Sunday, 4 May 2014

Canyonlands White Rim Trail: Planning

This is the boring logistics post, which is probably only useful if you are planning on doing the White Rim yourself.  If you want to read about the ride experience and look at pretty pictures, see here.

We did our tour with Escape Adventures, which contracts with the Moab Cyclery in Moab.  We had 12 people on a private tour (i.e. we all knew each other) for 4 days, 3 nights.  Our guide Merrick was an awesome everything: chef, trail guide, driver, bike mechanic, drinking buddy, and riding coach.  He had a mean wookie call instead of a dinner bell.


We chose to fly SFO->SLC->CNY, these were the options we considered:

  • SFO->SLC, drive 3h 40min to Moab.
  • SFO->SLC->CNY with Delta.  This is as close as you can get on a plane, 22min drive to Moab.  A Variety of shuttles can get you into town (with a bike too if you have it). We took the moab taxi, but they were not so good. They double-booked and only had a single car available. Pretty inconvenient when it is at least a 45min round trip.
  • SFO->PHX or SLC->GJC.  It’s a 1h 40 drive from Grand Junction to Moab.  There’s more flight options, but price is about the same, and a one-way shuttle is going to cost you about $90.

Our SFO leg got delayed on the way out, and since there are only a couple of flights a day into Moab from SLC we were going to be in trouble if we missed the SLC->CNY connection. Turns out we just made it, but had we needed to drive that leg instead, it was possible to do a one-way rental from SLC to Moab for about $145 with Enterprise, who seemed to be the only company with an office in Moab.

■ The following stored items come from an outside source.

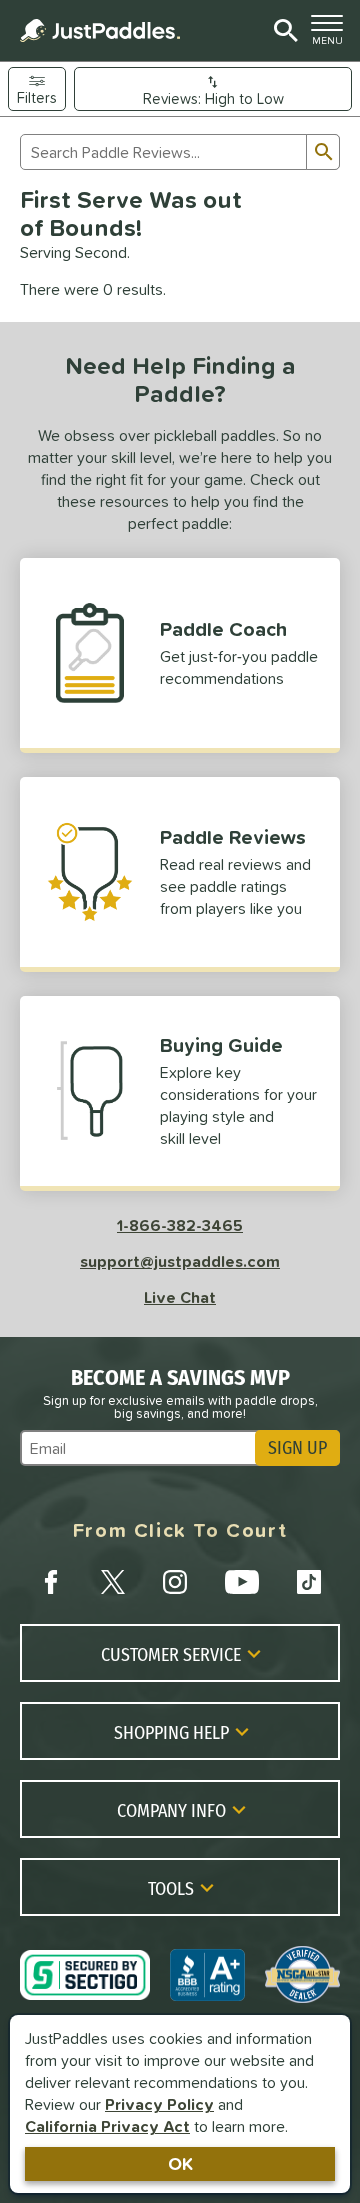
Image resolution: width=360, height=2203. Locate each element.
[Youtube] (242, 1582)
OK (180, 2163)
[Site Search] (282, 31)
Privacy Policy (159, 2104)
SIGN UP (297, 1448)
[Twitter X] (113, 1582)
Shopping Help (171, 1732)
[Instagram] (175, 1582)
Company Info (171, 1810)
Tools (171, 1888)
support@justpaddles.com (180, 1261)
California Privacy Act (107, 2126)
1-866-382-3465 (180, 1225)
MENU (331, 35)
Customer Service (171, 1654)
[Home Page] (100, 30)
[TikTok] (309, 1582)
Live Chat (180, 1297)
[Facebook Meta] (51, 1582)
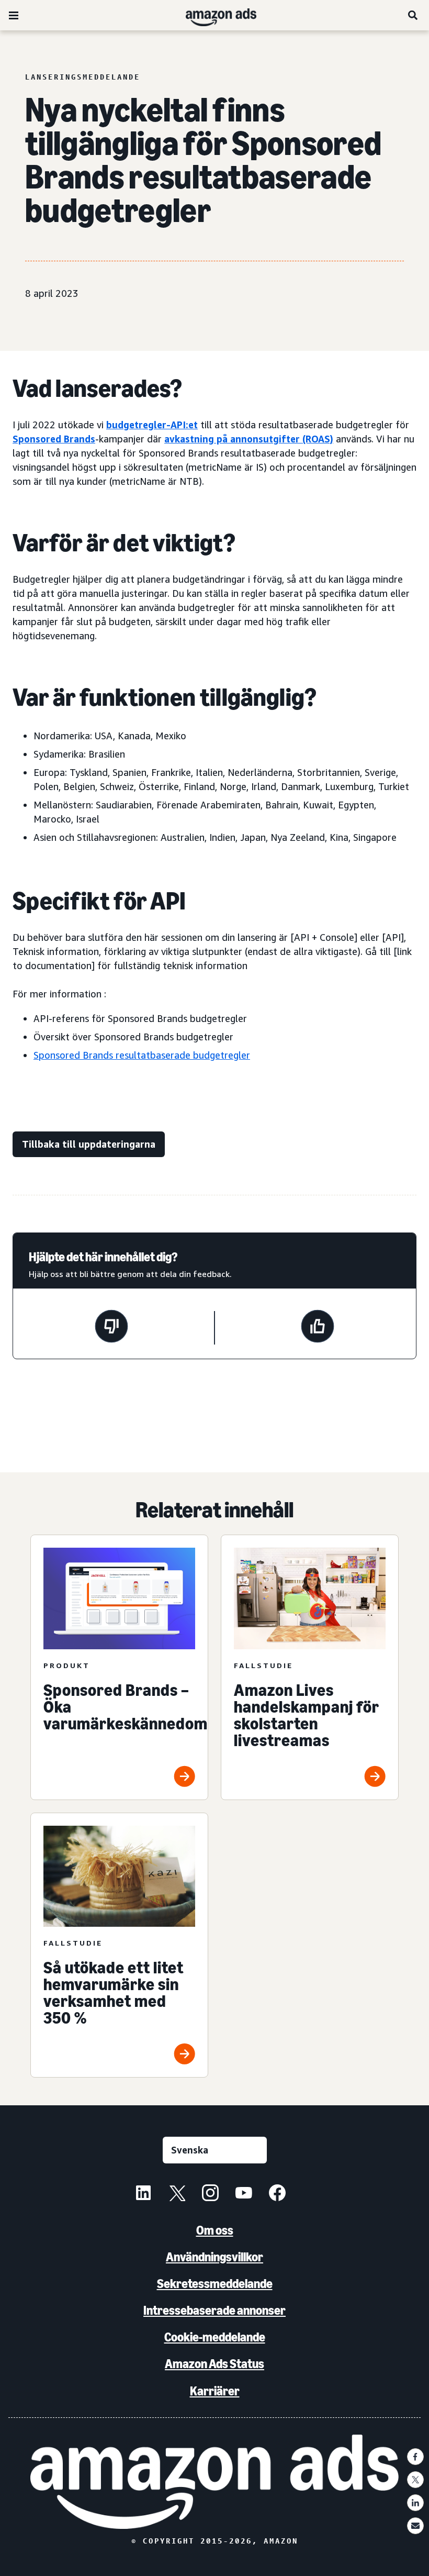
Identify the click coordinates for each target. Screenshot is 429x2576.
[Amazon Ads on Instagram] (210, 2194)
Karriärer (215, 2391)
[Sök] (413, 15)
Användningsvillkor (214, 2256)
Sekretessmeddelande (215, 2283)
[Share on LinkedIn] (415, 2502)
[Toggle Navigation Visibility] (13, 15)
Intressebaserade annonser (214, 2310)
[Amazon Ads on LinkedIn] (143, 2194)
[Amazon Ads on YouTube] (243, 2194)
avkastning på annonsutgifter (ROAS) (248, 439)
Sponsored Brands (54, 439)
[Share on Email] (415, 2525)
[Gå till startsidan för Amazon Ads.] (215, 2482)
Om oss (214, 2230)
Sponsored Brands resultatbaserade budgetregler (141, 1055)
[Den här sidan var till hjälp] (317, 1327)
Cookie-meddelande (214, 2337)
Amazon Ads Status (214, 2363)
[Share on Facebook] (415, 2456)
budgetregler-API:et (152, 424)
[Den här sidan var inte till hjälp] (111, 1327)
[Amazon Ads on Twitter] (176, 2194)
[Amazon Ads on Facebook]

I investigated, but it was going to take 3 days each way, and cost $150 with me doing the disassembly/assembly to get it from the Bay Area to Moab.  Cheaper, less hassle, and less bike-unavailable-time to just rent from the shop for $190.  

The Moab Cyclery rental was waaay better than my bike anyway. A full suspension Santa Cruz 29-er with hydraulic brakes. It was a pleasure to ride, and I had no issues. They supplied a basic patch kit (pump and tube), but according to our guide punctures are rare if you stay on the trail (which you need to do since the desert soil is actually really fragile). And as promised, we didn't have any punctures amongst our group, and the support truck is never particularly far away anyway. The support truck also had a bike stand, floor pump, and other bike maintenance gear.

Meals and Booze

Food provided and cooked by Moab Cyclery was amazing. I've never eaten so well on an outdoors trip. There is something amazingly decadent about having french toast and coffee waiting when you crawl out of your tent, having 3 course dinners, and never having to wash up. Always more food than I could eat, and heaps of high quality snacks to stuff in your camelback for the day. They also provided everything else we needed for meals: plates, cups, cutlery, napkins, chairs etc.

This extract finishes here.